Severe Hypoglycemia Risk With Long-Acting Insulin Analogs vs Neutral Protamine Hagedorn Insulin.

IMPORTANCE

Previous studies have found that the risk of severe hypoglycemia does not differ between long-acting insulin analogs and neutral protamine Hagedorn (NPH) insulin in patients with type 2 diabetes.

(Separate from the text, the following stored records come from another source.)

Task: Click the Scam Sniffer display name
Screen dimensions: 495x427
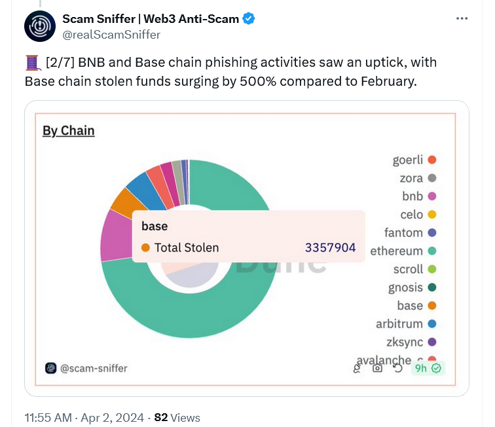Action: click(x=151, y=19)
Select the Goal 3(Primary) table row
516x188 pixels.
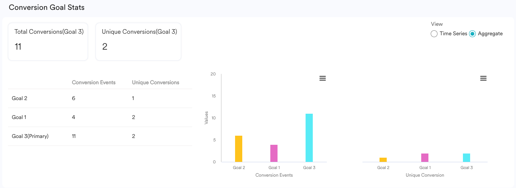(100, 136)
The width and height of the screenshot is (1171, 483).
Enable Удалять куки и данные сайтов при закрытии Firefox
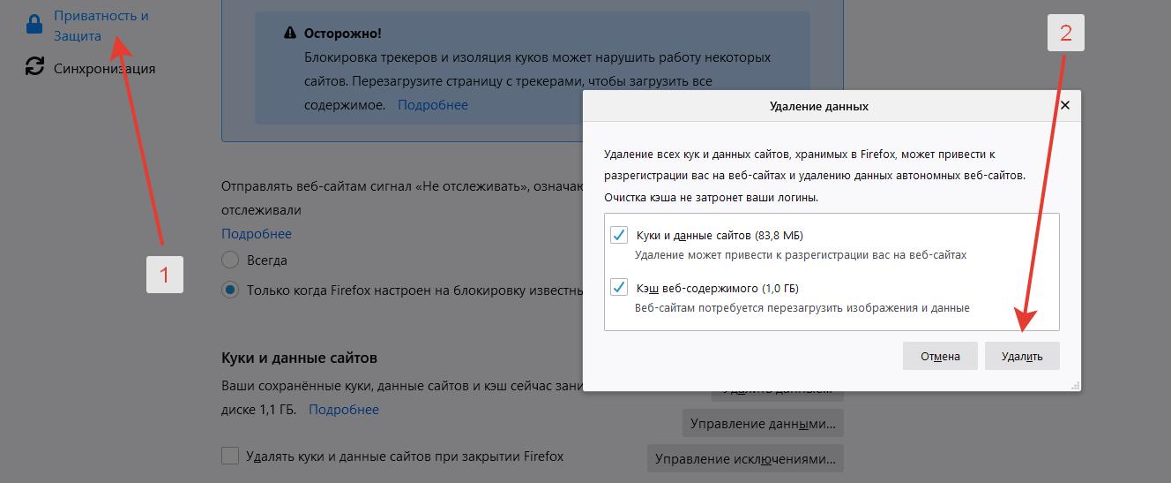[x=230, y=457]
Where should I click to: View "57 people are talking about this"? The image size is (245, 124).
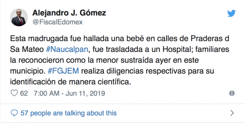pyautogui.click(x=68, y=113)
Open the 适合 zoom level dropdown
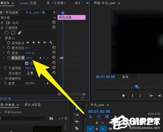 [130, 77]
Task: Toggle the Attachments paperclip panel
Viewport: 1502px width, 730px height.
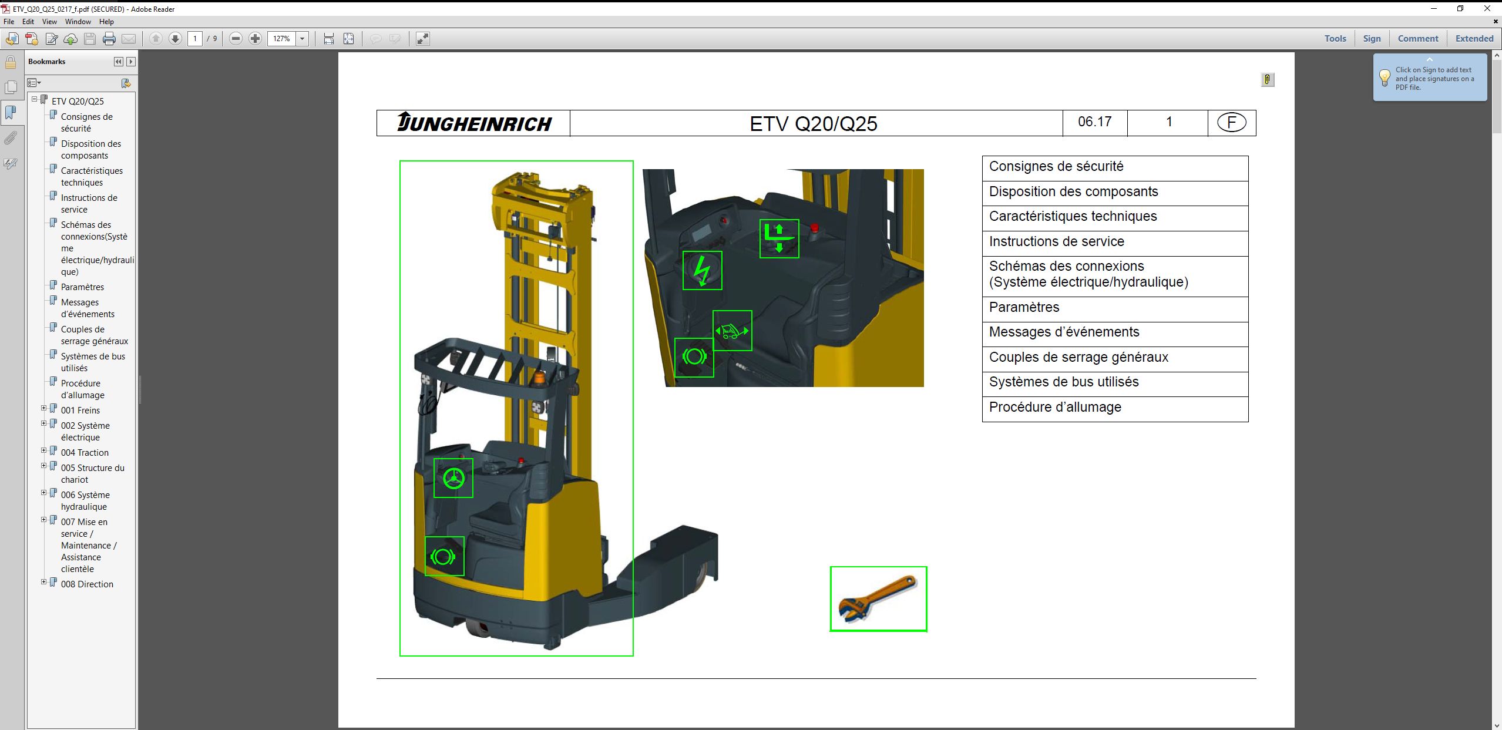Action: [x=9, y=138]
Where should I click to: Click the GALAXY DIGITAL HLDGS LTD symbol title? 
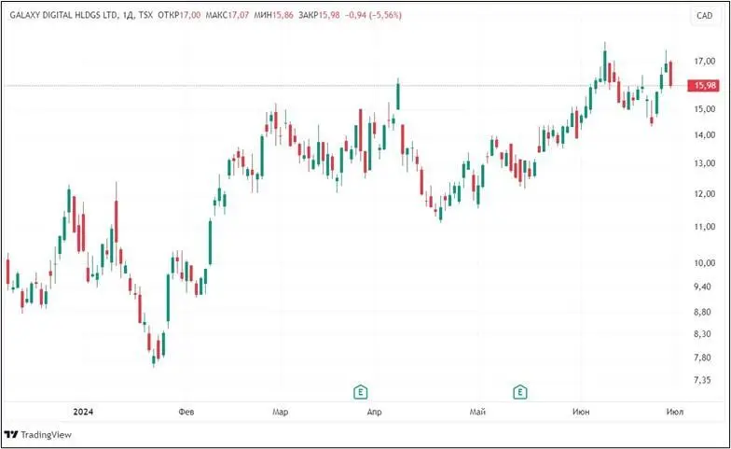click(x=62, y=16)

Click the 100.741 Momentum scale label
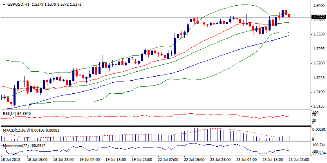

However, these studies did not focus on patients 65 years or older, who are at an increased risk for hypoglycemia, or did not include patients with concomitant prandial insulin use.

OBJECTIVE

To examine the risk of emergency department (ED) visits or hospitalizations for hypoglycemia among older community-residing patients with type 2 diabetes who initiated long-acting insulin or NPH insulin in real-world settings.

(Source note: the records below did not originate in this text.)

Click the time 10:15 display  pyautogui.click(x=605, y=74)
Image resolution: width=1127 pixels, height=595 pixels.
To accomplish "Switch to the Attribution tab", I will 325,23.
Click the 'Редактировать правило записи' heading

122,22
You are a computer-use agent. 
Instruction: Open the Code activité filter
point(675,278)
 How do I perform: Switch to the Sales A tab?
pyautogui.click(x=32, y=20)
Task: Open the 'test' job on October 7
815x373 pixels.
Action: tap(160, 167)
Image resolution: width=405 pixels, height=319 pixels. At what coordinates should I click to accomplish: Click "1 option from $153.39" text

DESIGN, SETTING, AND PARTICIPANTS: This retrospective, new-user cohort study assessed Medicare beneficiaries 65 years or older who initiated insulin glargine (n = 407 018), insulin detemir (n = 141 588), or NPH insulin (n = 26 402) from January 1, 2007, to July 31, 2019.

EXPOSURES

Insulin glargine, insulin detemir, and NPH insulin.

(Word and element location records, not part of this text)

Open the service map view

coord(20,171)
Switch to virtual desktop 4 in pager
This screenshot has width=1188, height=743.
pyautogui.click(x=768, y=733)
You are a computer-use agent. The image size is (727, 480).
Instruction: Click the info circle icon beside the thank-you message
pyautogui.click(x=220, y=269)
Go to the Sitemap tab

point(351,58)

MAIN OUTCOMES AND MEASURES

The primary outcome was time to first ED visit or hospitalization for hypoglycemia, defined using a modified validated algorithm. Propensity score-weighted Cox proportional hazards regression was used to estimate hazard ratios (HRs) and 95% CIs. The risk of recurring hypoglycemia events was estimated using the Andersen-Gill model. Post hoc analyses were conducted investigating possible effect modification by age.

RESULTS

Of the 575 008 patients initiating use of insulin (mean [SD] age 74.9 [6.7] years; 53% female), 407 018 used glargine, 141 588 used detemir, and 26 402 used NPH insulin. The study included 7347 ED visits or hospitalizations for hypoglycemia (5194 for glargine, 1693 for detemir, and 460 for NPH insulin, with a median follow-up across the 3 cohorts of 0.37 years (interquartile range, 0.20-0.76 years). Initiation of glargine and detemir use was associated with a reduced risk of hypoglycemia compared with NPH insulin use (HR for glargine vs NPH insulin, 0.71; 95% CI, 0.63-0.80; HR, detemir vs NPH insulin, 0.72; 95% CI, 0.63-0.82). The HRs were similar for the recurrent event analysis. The protective association of long-acting insulin analogs varied by age and was not seen with concomitant prandial insulin use.

CONCLUSIONS AND RELEVANCE

In this cohort study, initiation of long-acting analogs was associated with a lower risk of ED visits or hospitalizations for hypoglycemia compared with NPH insulin in older patients with type 2 diabetes in Medicare. However, this association was not seen with concomitant prandial insulin use.